Posted in: by Jay Kuehner, Contributors, Film Reviews

Review: ‘Mouton’

‘Mouton’

Some mysteries aren’t meant to be solved, and Mouton (no, this isn’t another film about sheep) from first-time directors Gilles Deroo and Marianne Pistone, is the latest in a budding field of beautifully irreducible tales—blessed with the imprimatur of Locarno’s Opera Prima award—that refracts its subject through a prismatic approach to narrative. This shape-shifting is derived from a reflexive consideration of any given scene’s formal capacity to cast an expansive repertoire of unforced meanings. Mouton may be, pace its characters, about the “same old, same old,” but the familiar isn’t necessarily excluded from infinite re-imagining.
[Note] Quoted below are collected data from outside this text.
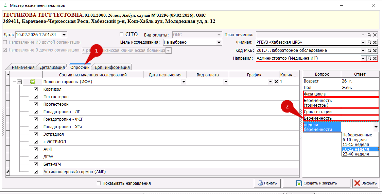Click the magnifier icon in the Направил field
The height and width of the screenshot is (194, 382).
tap(369, 58)
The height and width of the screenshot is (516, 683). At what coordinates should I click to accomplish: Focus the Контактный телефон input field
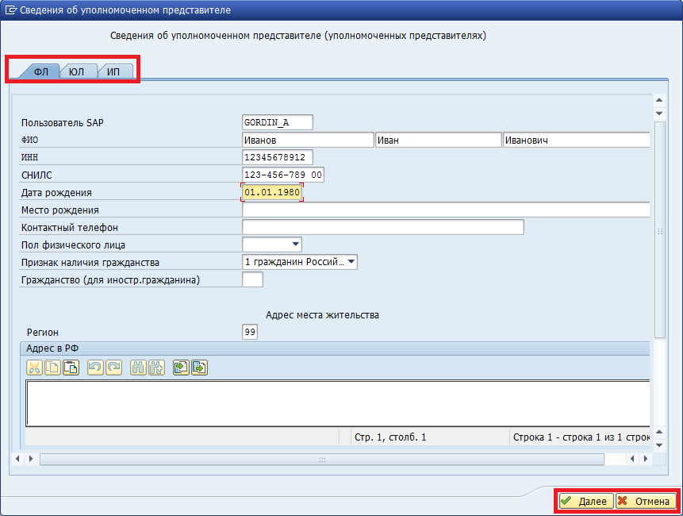click(x=382, y=227)
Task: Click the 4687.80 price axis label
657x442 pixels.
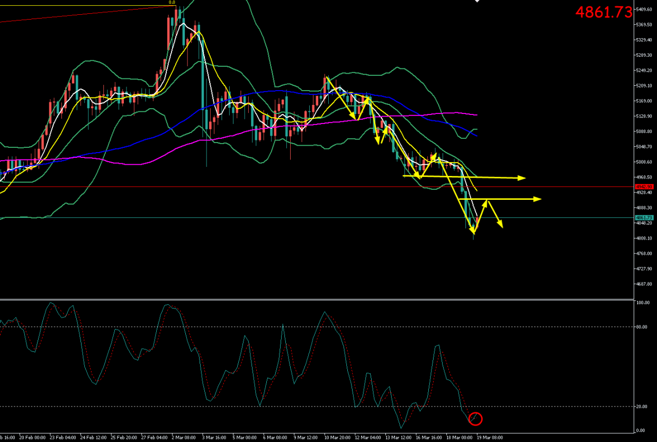Action: 644,284
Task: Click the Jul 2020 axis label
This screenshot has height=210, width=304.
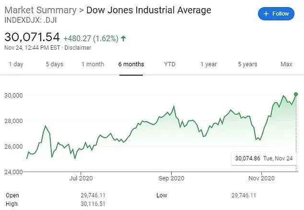Action: 81,178
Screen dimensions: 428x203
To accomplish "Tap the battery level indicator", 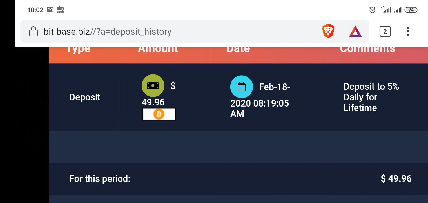I will pyautogui.click(x=411, y=10).
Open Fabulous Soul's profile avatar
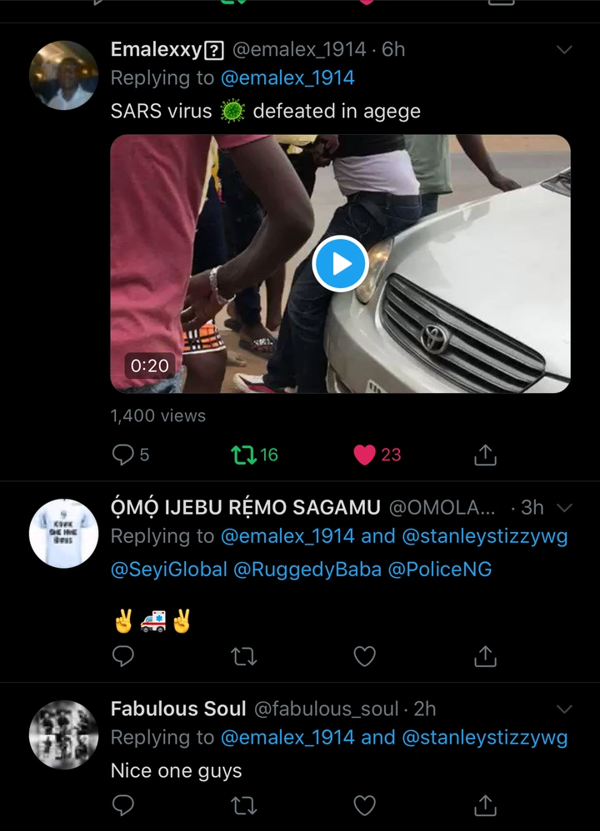600x831 pixels. (63, 734)
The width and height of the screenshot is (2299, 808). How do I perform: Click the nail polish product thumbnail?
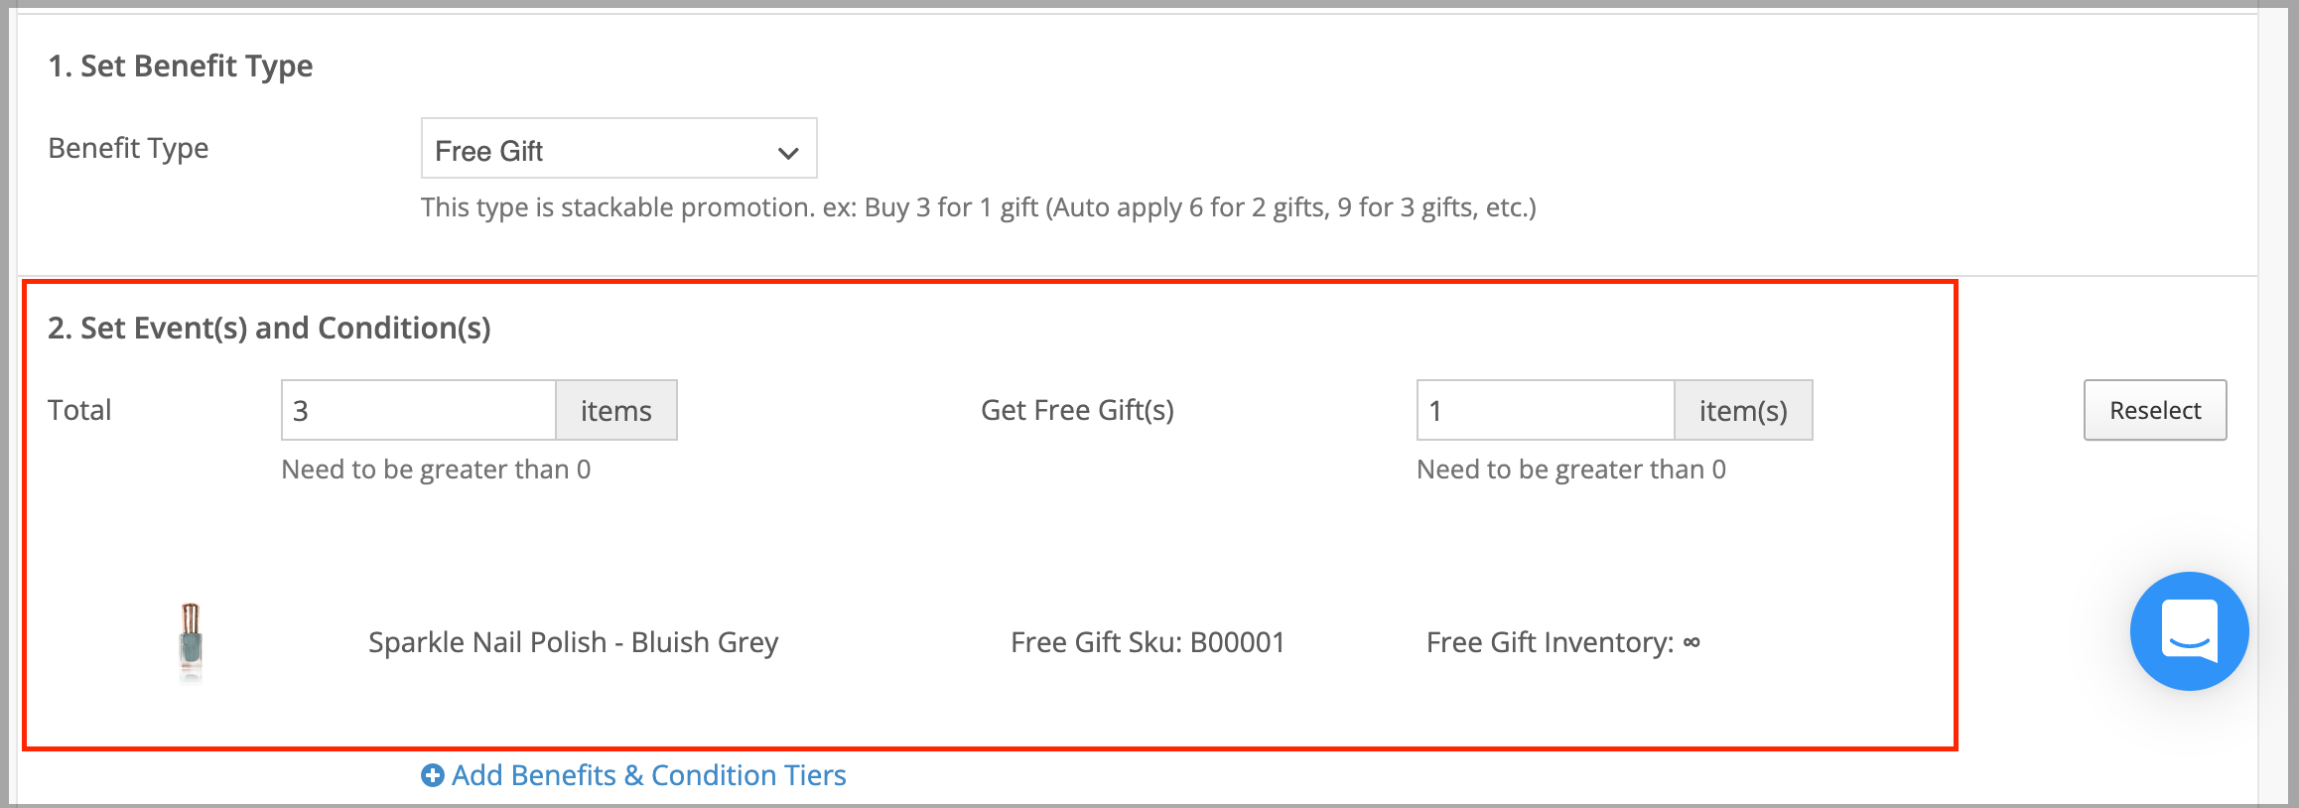click(191, 642)
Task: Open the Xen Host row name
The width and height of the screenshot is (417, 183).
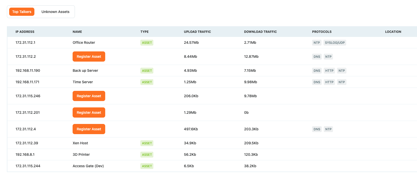Action: 80,143
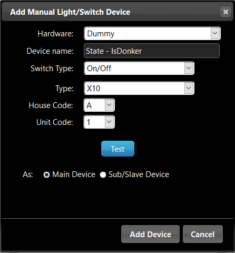Click the chevron icon on the X10 Type selector
The width and height of the screenshot is (235, 253).
pos(189,88)
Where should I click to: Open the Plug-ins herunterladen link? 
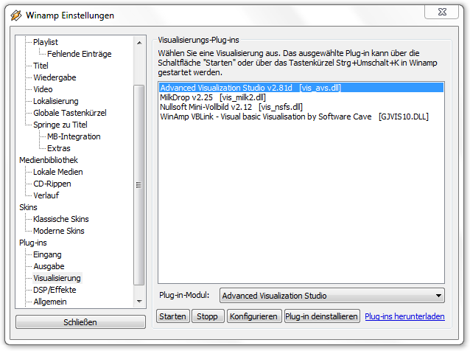pyautogui.click(x=404, y=316)
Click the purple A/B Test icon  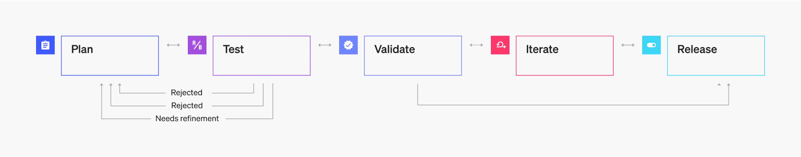(197, 45)
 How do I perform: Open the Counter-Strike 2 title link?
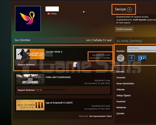54,52
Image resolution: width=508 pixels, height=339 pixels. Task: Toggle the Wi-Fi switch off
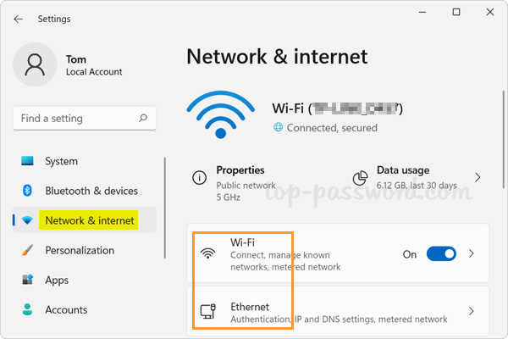440,253
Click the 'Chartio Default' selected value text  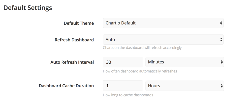pyautogui.click(x=120, y=23)
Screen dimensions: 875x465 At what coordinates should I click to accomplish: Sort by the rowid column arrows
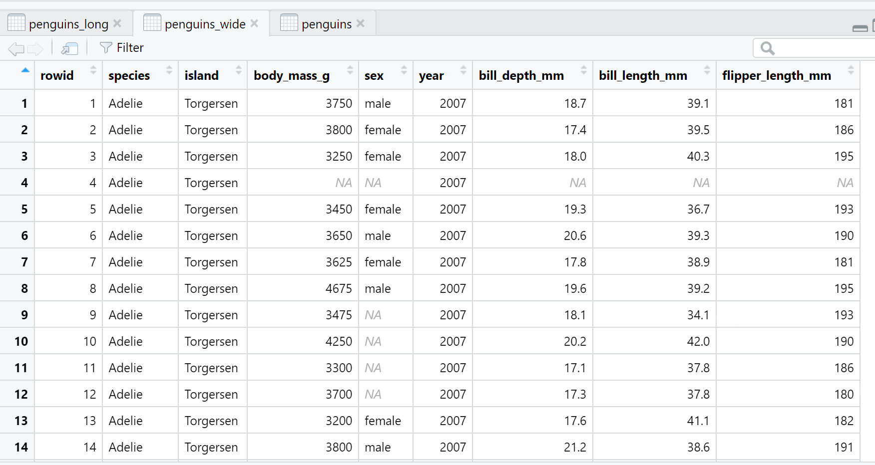click(93, 70)
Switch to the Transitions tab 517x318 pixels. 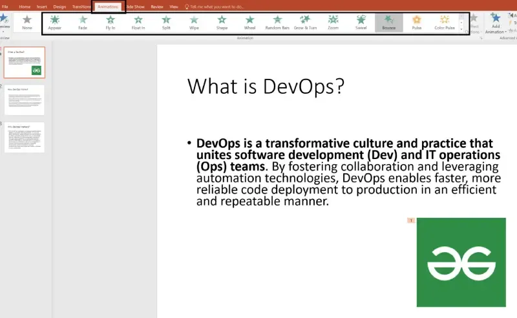[81, 6]
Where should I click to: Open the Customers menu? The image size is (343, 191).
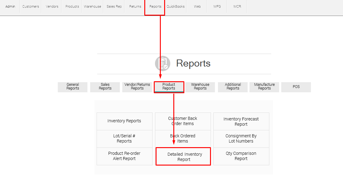click(30, 6)

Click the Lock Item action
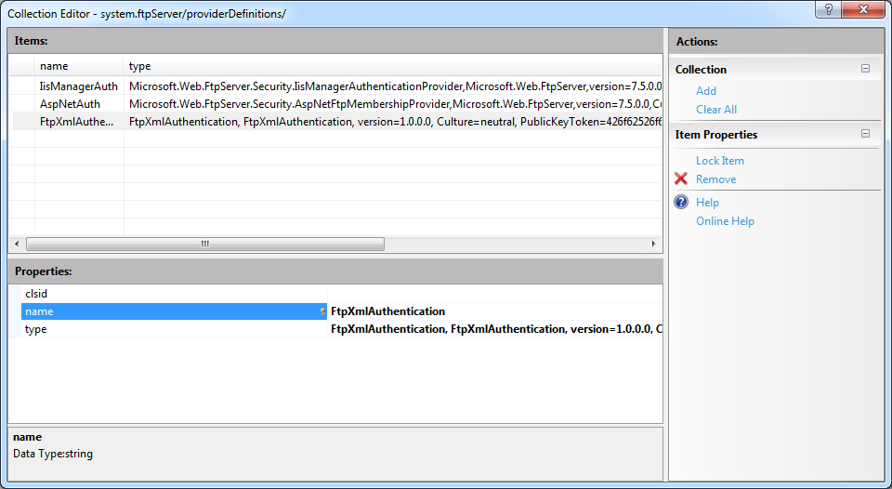719,161
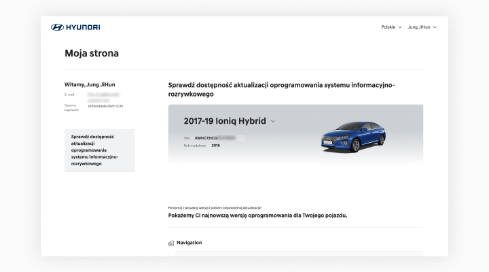
Task: Click the chevron beside Polskie
Action: (x=399, y=27)
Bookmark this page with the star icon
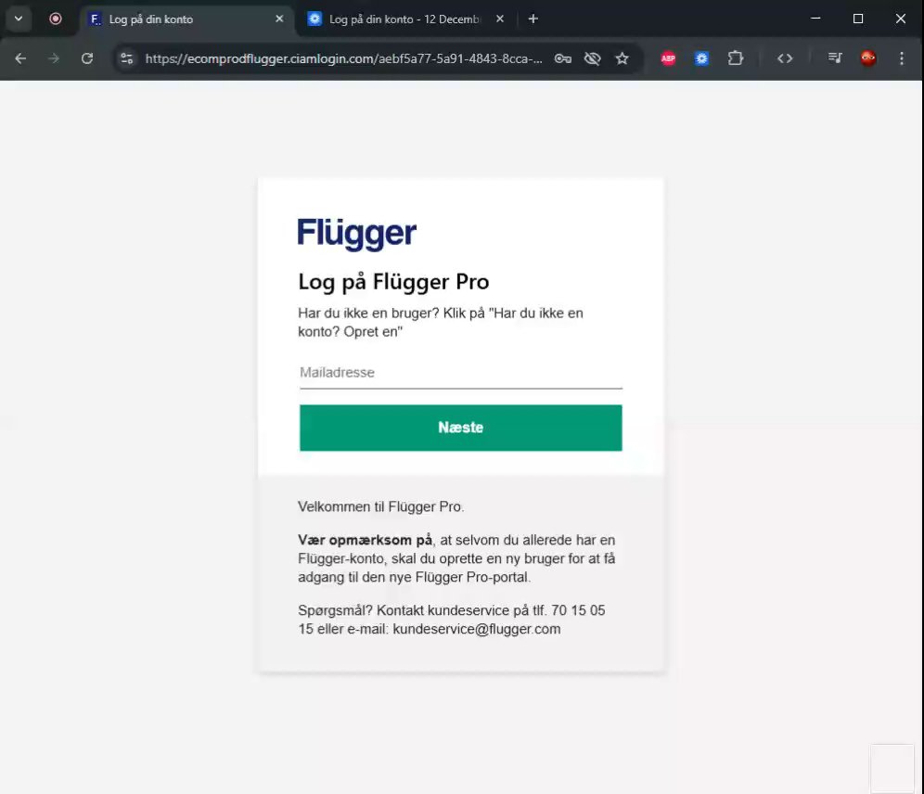 (622, 58)
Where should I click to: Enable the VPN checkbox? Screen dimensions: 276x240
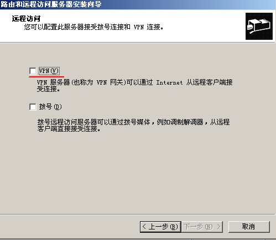[33, 71]
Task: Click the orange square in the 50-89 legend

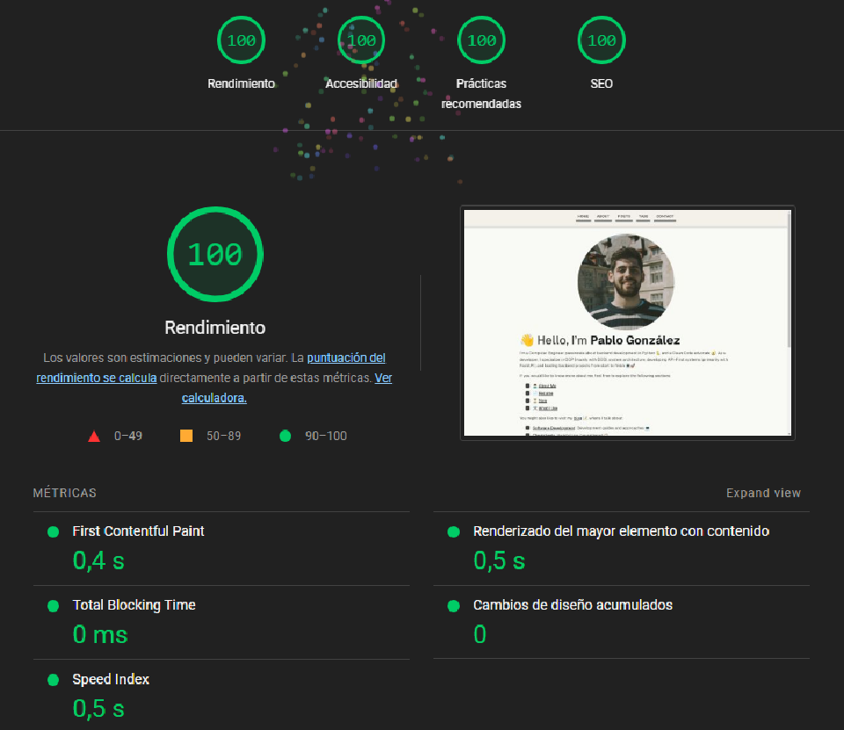Action: coord(186,436)
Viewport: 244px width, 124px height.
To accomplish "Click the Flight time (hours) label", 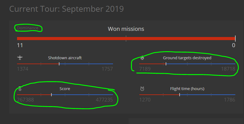I will click(x=187, y=89).
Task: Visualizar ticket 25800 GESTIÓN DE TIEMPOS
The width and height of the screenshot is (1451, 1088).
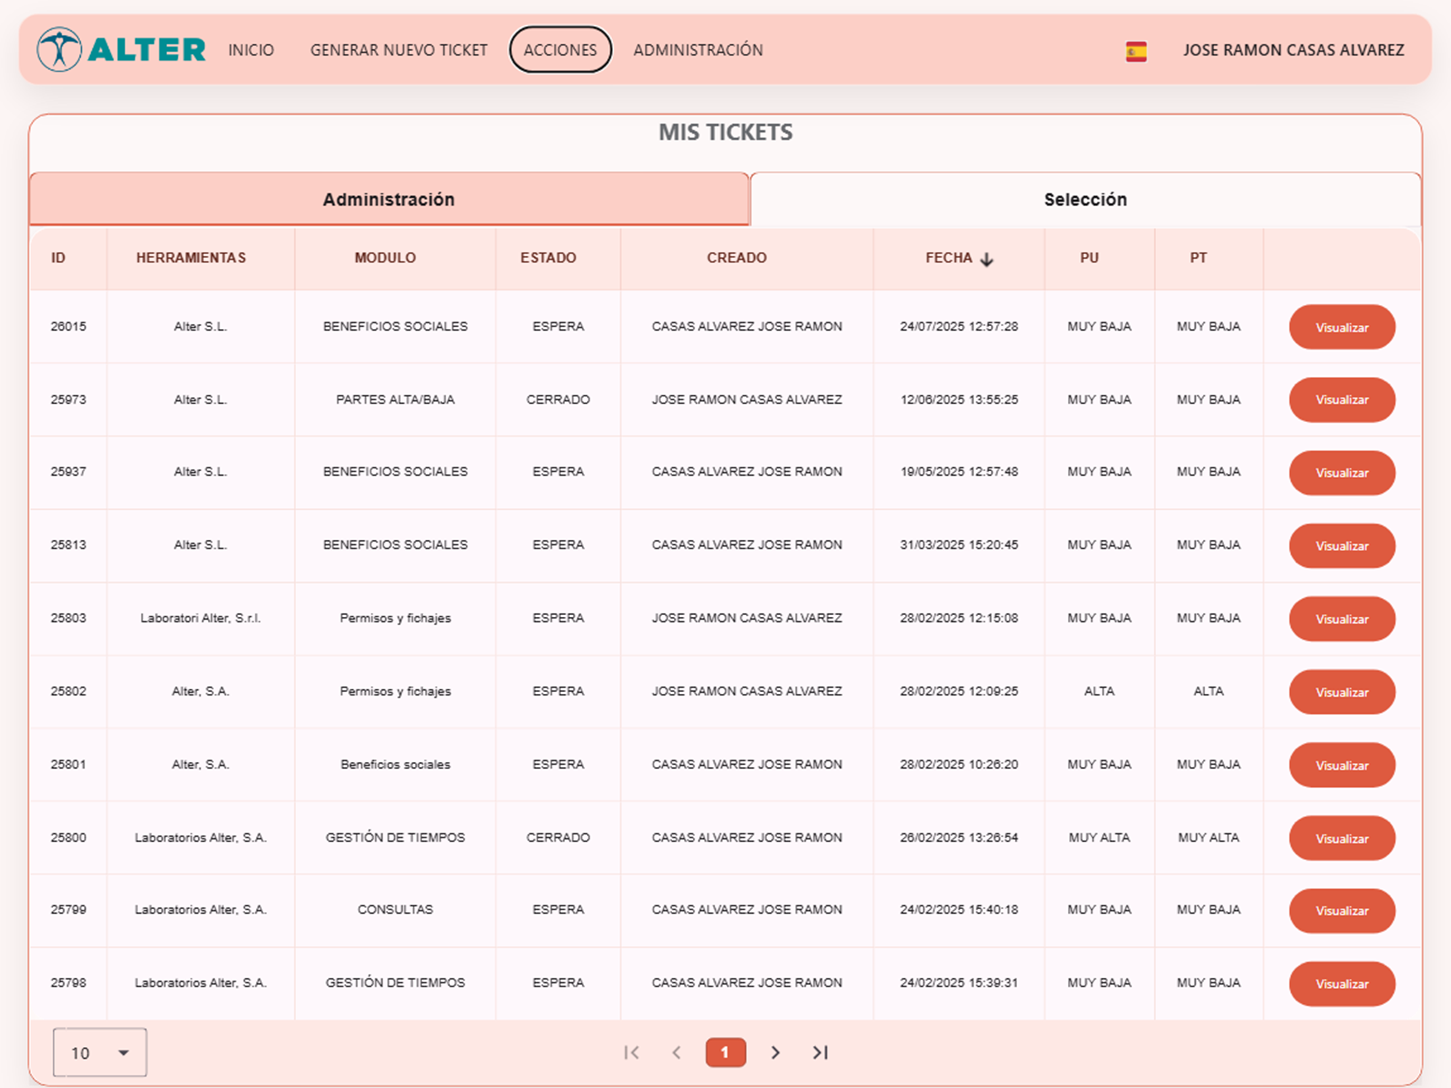Action: (1342, 838)
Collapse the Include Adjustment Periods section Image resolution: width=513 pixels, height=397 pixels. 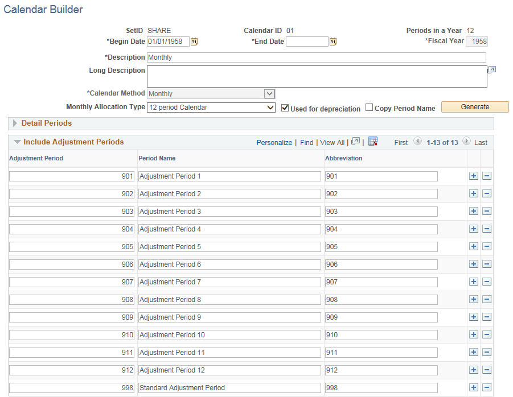[x=17, y=142]
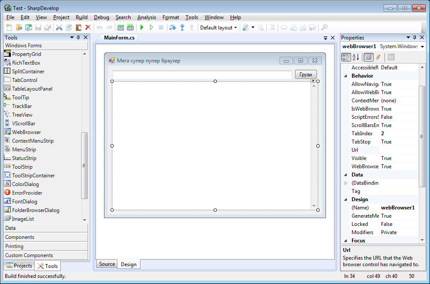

At the very least, the moving image can’t resist being eventful, no matter how pragmatic or mundane, and certain filmmakers are constitutively invested in this dimension of film that Bazin deemed the “factual hallucination” of the image.

The eponymously named “Sheep” (a nickname presumably owing to his easily swayed nature) is first glimpsed nervously pacing a courtyard beyond a carefully framed window pane, his destiny debated in a foregrounded bit of exposition that sees his alcoholically unfit mother losing legal custody of the boy, in spite of her professed love.